TO DO »
Give back every entry exactly as it is written, but not the pictures.

Stored items
=== Begin Enclosure ===
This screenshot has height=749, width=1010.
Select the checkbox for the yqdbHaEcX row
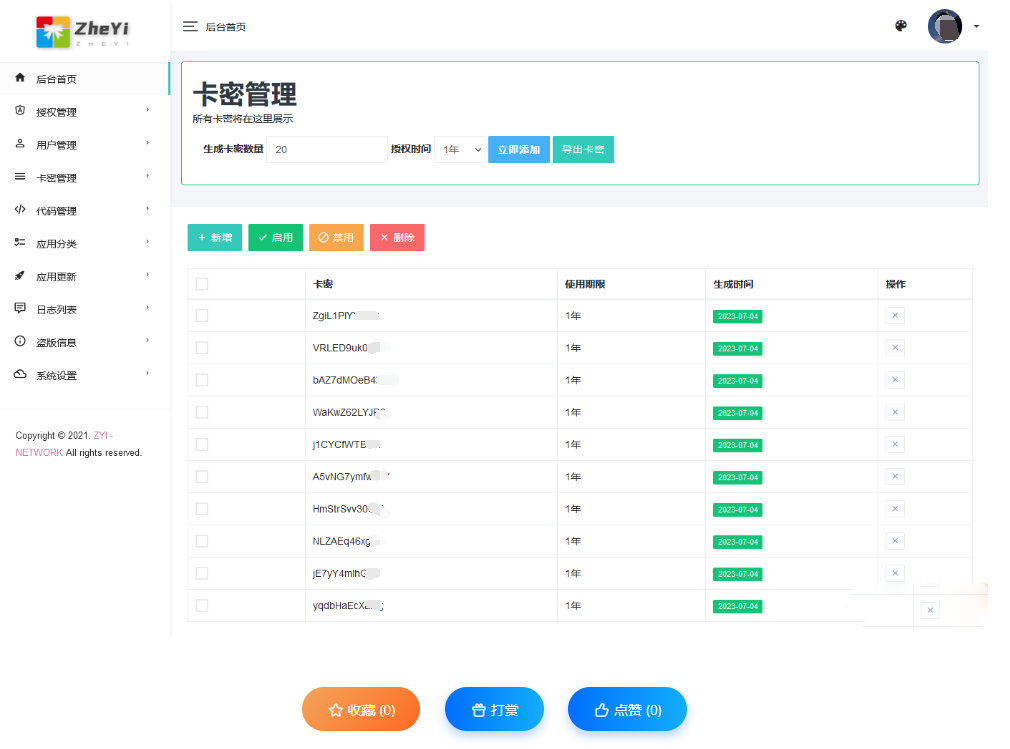[x=202, y=605]
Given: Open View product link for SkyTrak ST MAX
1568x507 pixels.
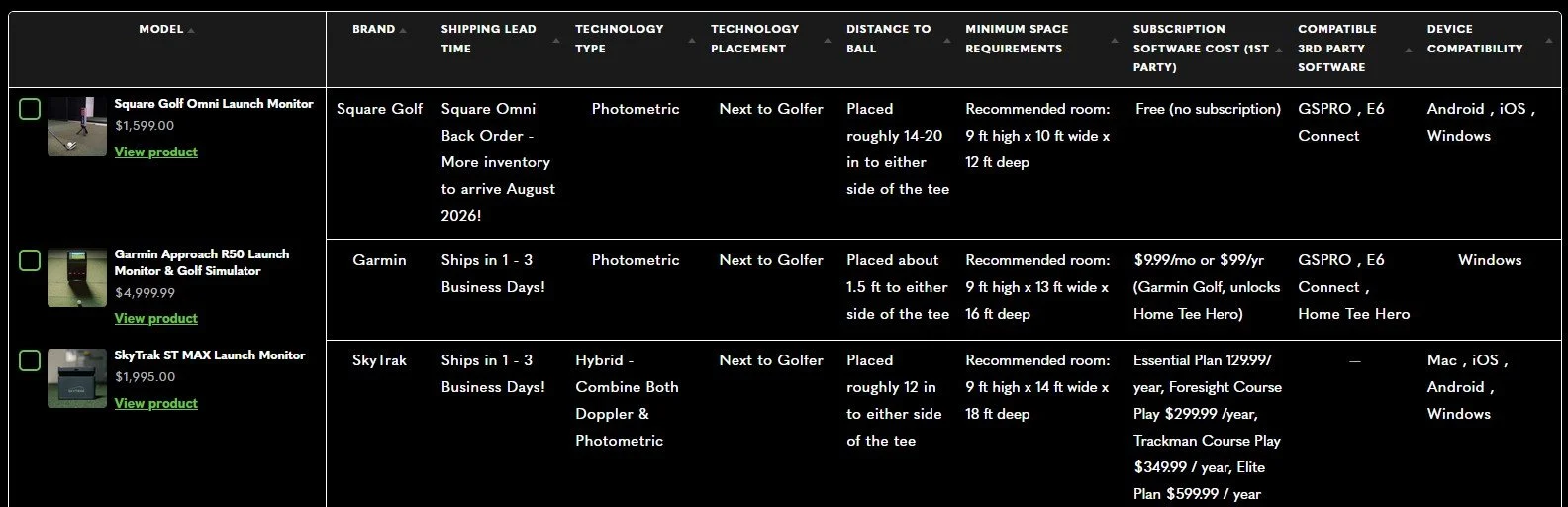Looking at the screenshot, I should (156, 403).
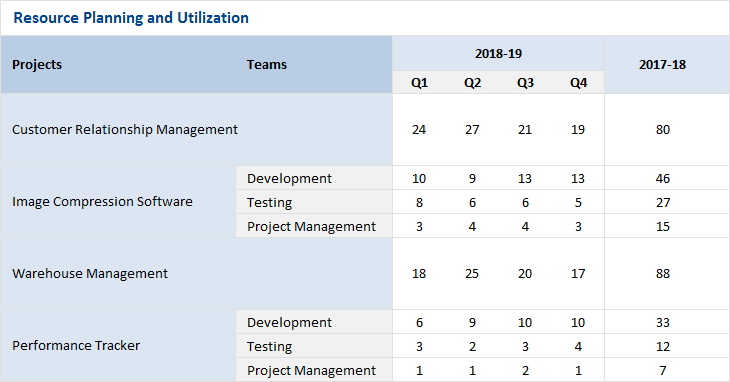This screenshot has width=730, height=382.
Task: Select Customer Relationship Management Q4 value 19
Action: (x=578, y=129)
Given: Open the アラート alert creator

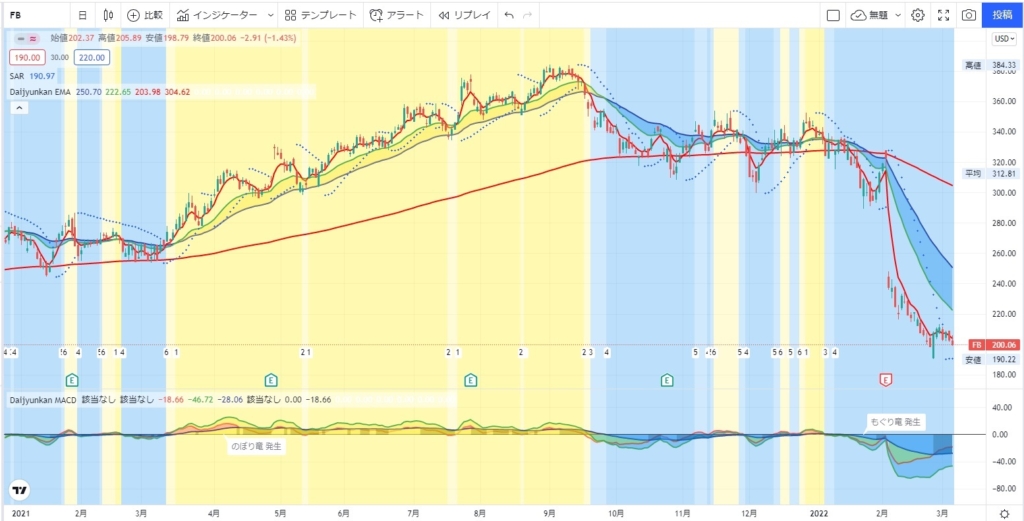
=== End Enclosure ===
EXPECTED ANSWER »
This screenshot has height=749, width=1010.
Select the checkbox for the yqdbHaEcX row
[x=202, y=605]
Given: Open View product link for SkyTrak ST MAX
1568x507 pixels.
Looking at the screenshot, I should (156, 403).
This screenshot has width=730, height=382.
Task: Select Customer Relationship Management Q4 value 19
Action: (x=578, y=129)
Given: Open the アラート alert creator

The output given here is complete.